▶ [Jobs]
1. In the passage about Coppola's early career, why did the offer to work on the set of Dementia 13 appeal to her?
2. List every kind of place that the passage about Coppola's early career says her visual arts work was made for in the early 1960s.
3. Carry on the passage about Coppola's career from the point where it stops.

··· Document segment ···

But even before Hearts of Darkness, Coppola enjoyed a varied career in visual arts. In the early 1960s, she was creating commissioned decor for restaurants and hotels, working closely with architects and generally applying her eye to an array of creative projects, including a mural for the airport in Las Vegas. When she was offered a gig working with the art director on the set of Dementia 13, a gothic horror picture helmed by a new unknown director in Ireland, the gig appealed to her innate spirit of adventure.

“A lot of things in life are very ‘happenstance,'” she says. “It was a chance thing that I went to Ireland, I thought it was a lark . . . And then I met Francis.” She wed the director in 1963.

Nearly a dozen documentaries to her credit later, the question looms—would she have continued to work in film had she not met Francis?

··· Available data ···

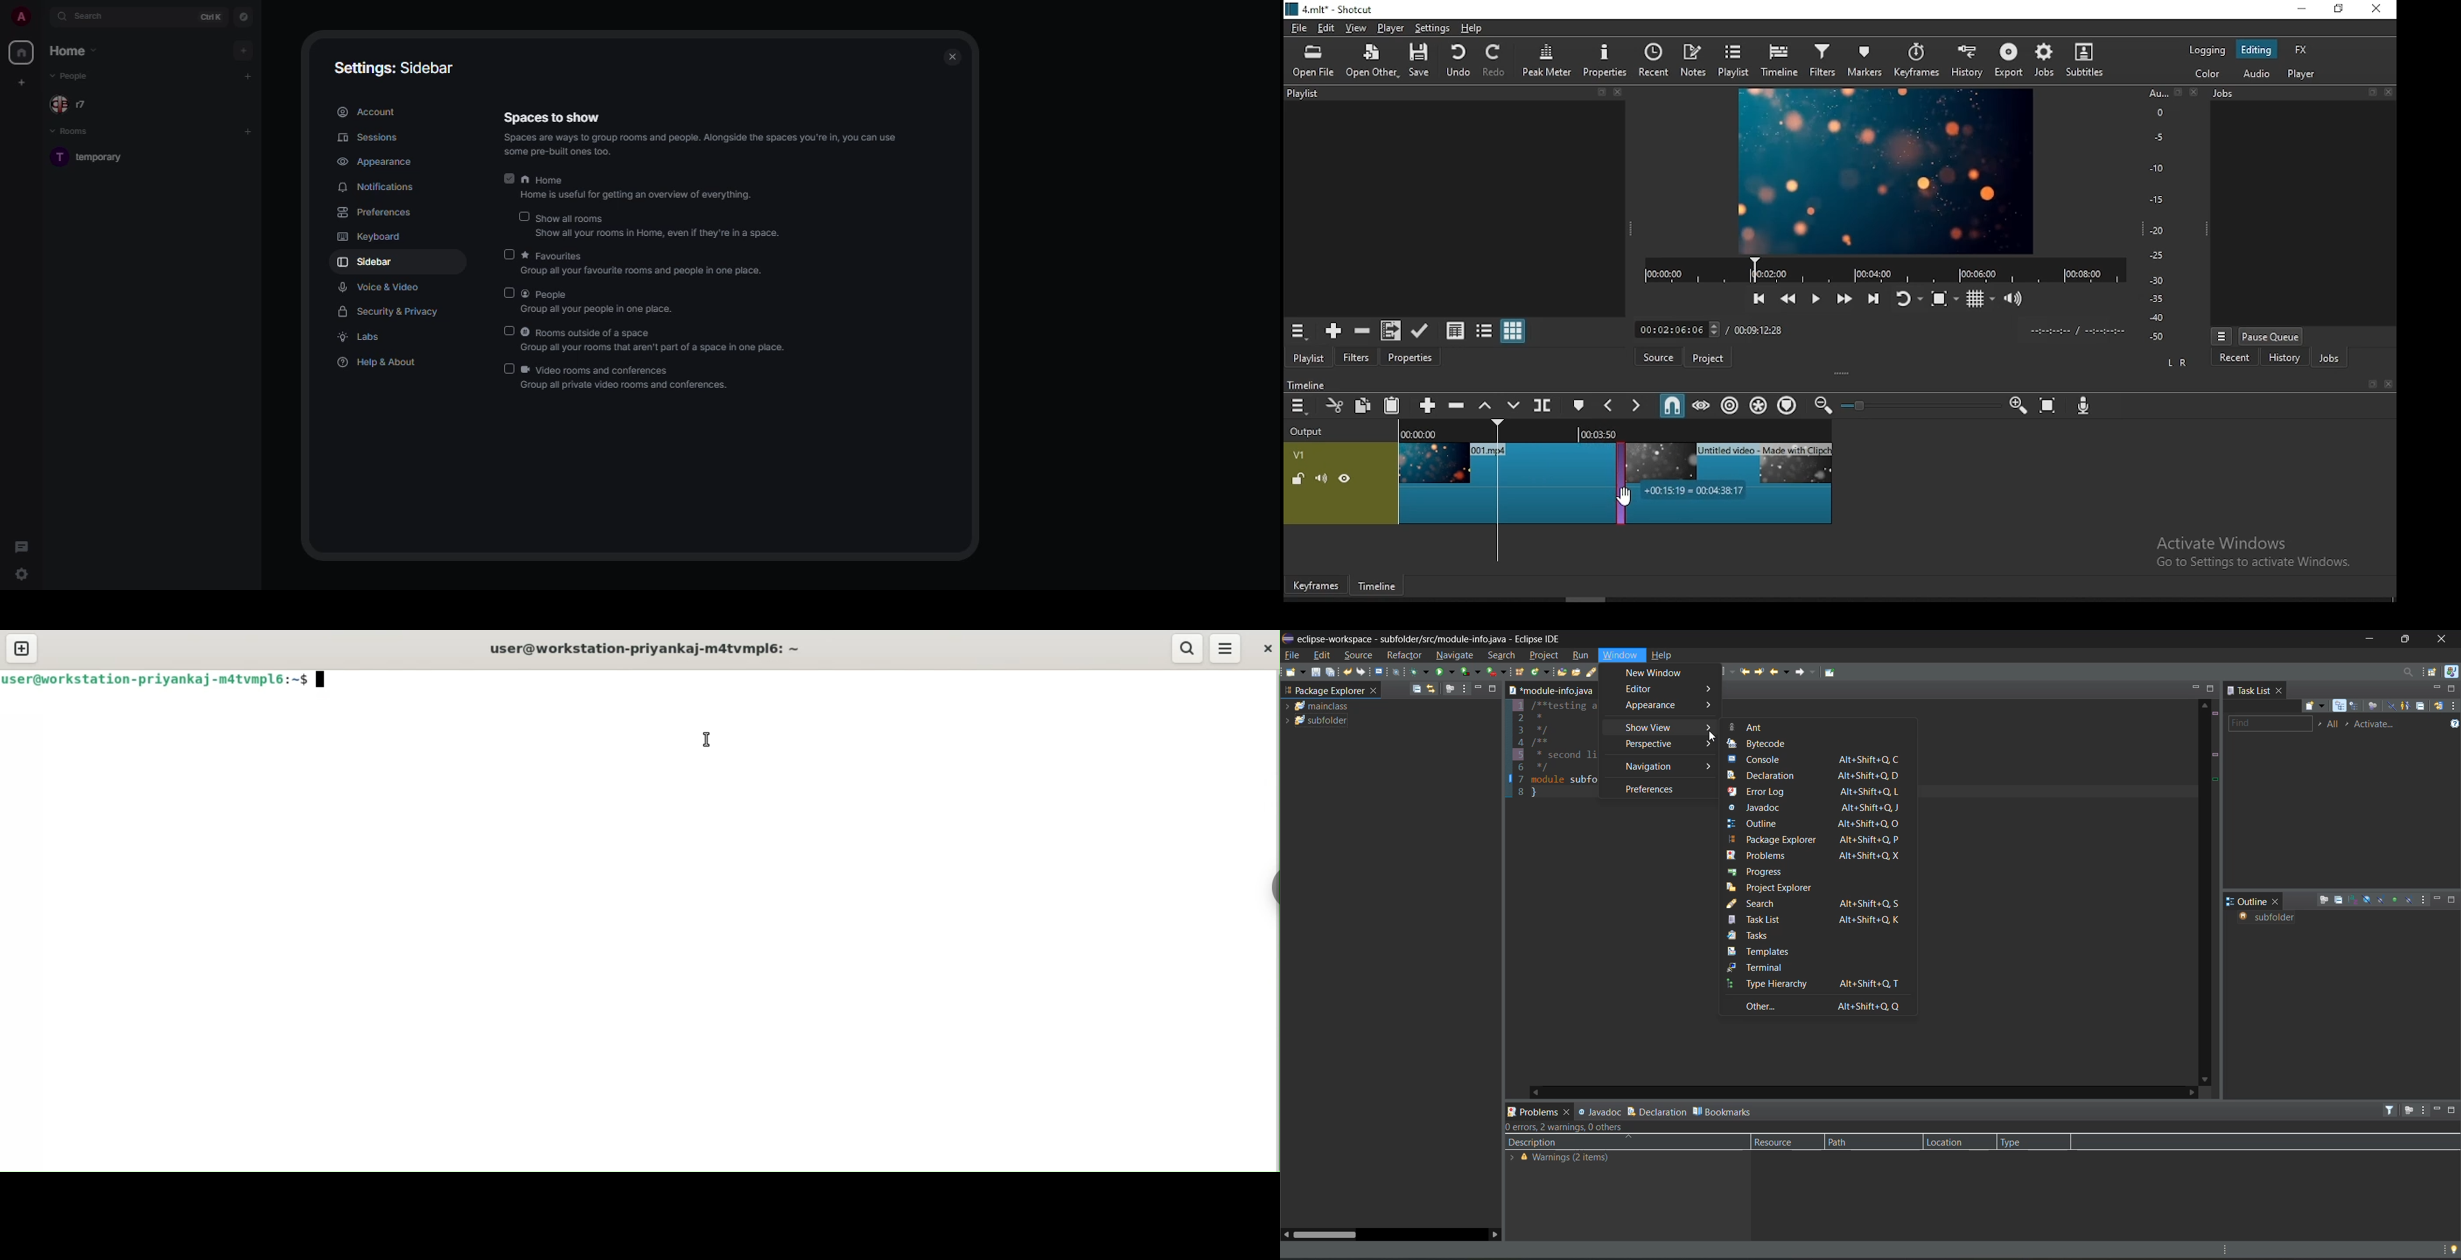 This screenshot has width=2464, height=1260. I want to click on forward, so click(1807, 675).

···

▶ [Results for the exercise]
1. The offer appealed to her innate spirit of adventure.

2.
- Restaurants
- Hotels
- The airport in Las Vegas

3.
“No, I don’t think it would have been film,” admits Coppola. “I would be doing something in the visual arts, but I don’t think it would be film. That happened because of Francis.” Her decision to pick up a camera was in some ways an act of personal survival that began in the Philippines on the Apocalypse Now set.

“When I got there, I started getting homesick and really missing my life at home. Francis was in this wonderful creative ferment, and it was very exciting for him, but I was just starting to fade,” she explains.

The film’s distributor had intended to send a crew to the Philippines to shoot a short promotional documentary about the film, but the director elected to handle the promo in-house to keep them away from an already beleaguered production.

“Everybody had a job but me. I had made these little art films in the early ’70s. He said, ‘It’s five minutes, you can get it, Ellie,'” Coppola recounts. “It grew organically, and I really got into it. Again, it was a visual expression.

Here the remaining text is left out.